What the task asks. In the data below, find the line containing "This screenshot has height=260, width=450."; transcribe it and each line after it exactly, through the last, skipping pictures.

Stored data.
━━━━━━━━━━━━━━━━━━━━━━━━━━━━━━
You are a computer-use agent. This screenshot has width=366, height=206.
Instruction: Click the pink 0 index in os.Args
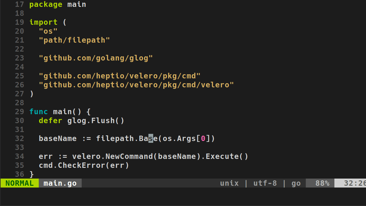point(203,139)
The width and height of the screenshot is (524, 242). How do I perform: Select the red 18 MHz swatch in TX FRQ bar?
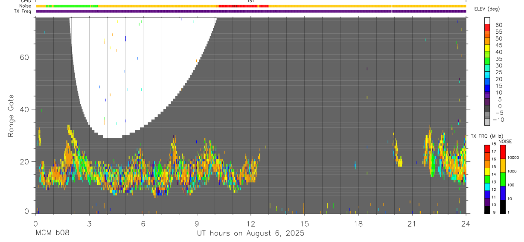(487, 149)
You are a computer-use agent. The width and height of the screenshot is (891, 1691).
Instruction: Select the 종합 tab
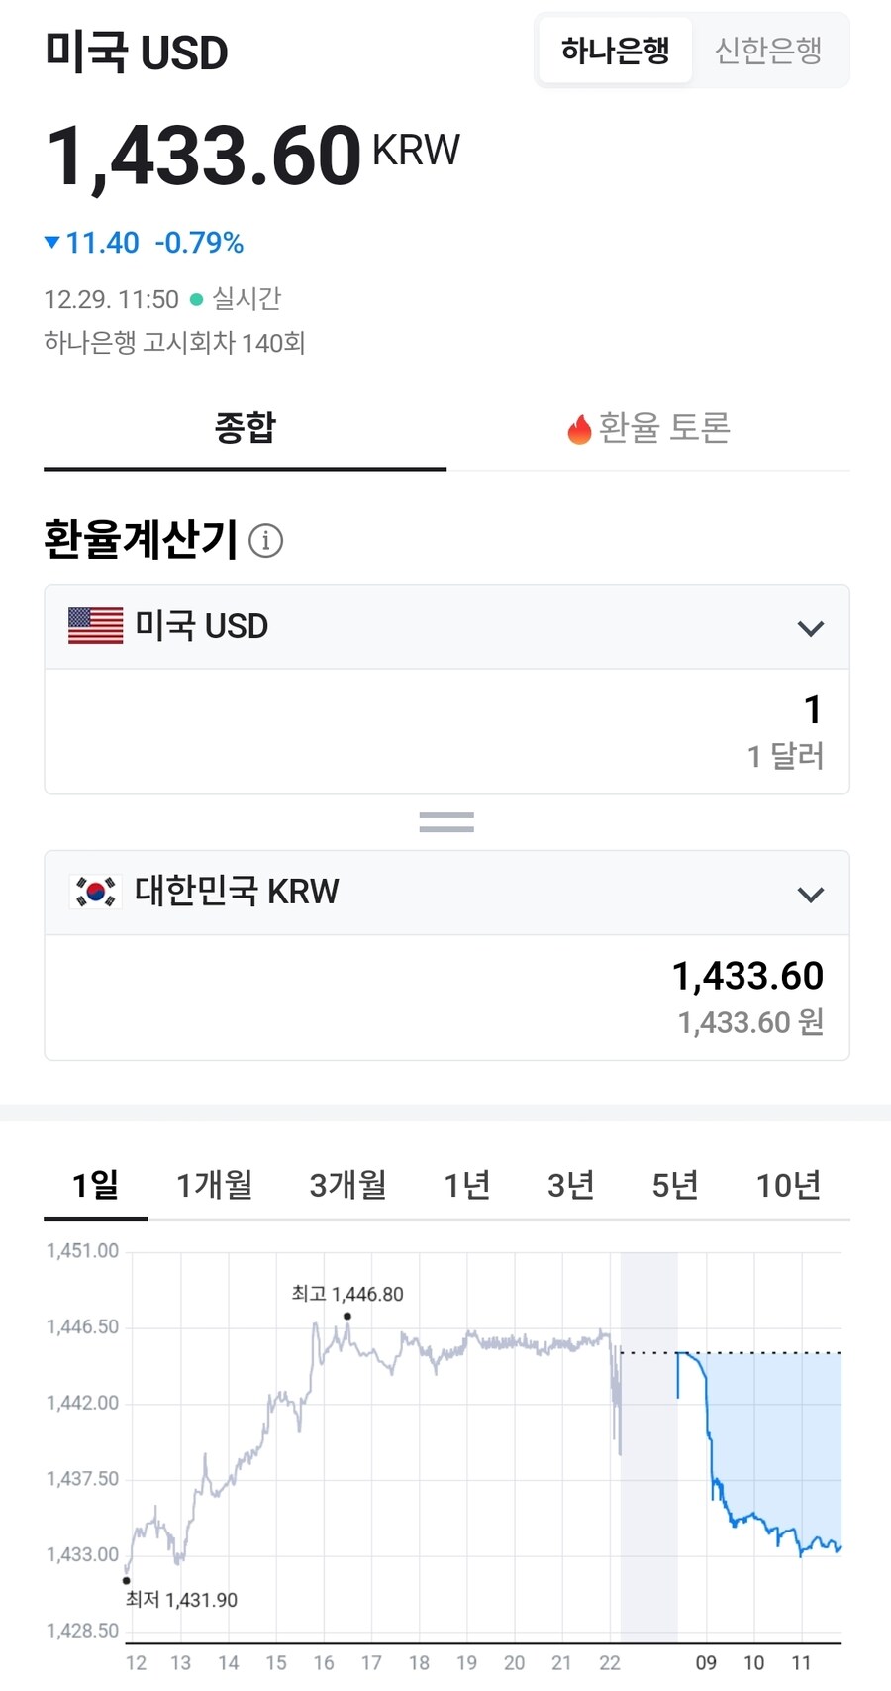click(244, 427)
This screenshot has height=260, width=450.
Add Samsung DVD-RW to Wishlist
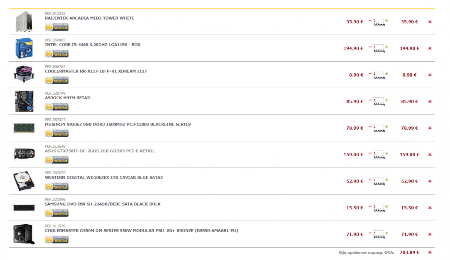click(57, 213)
━━━━━━━━━━━━━━━━━━━━━━━━━━━━━━
Written solution.
This screenshot has height=260, width=450.
Add Samsung DVD-RW to Wishlist
click(57, 213)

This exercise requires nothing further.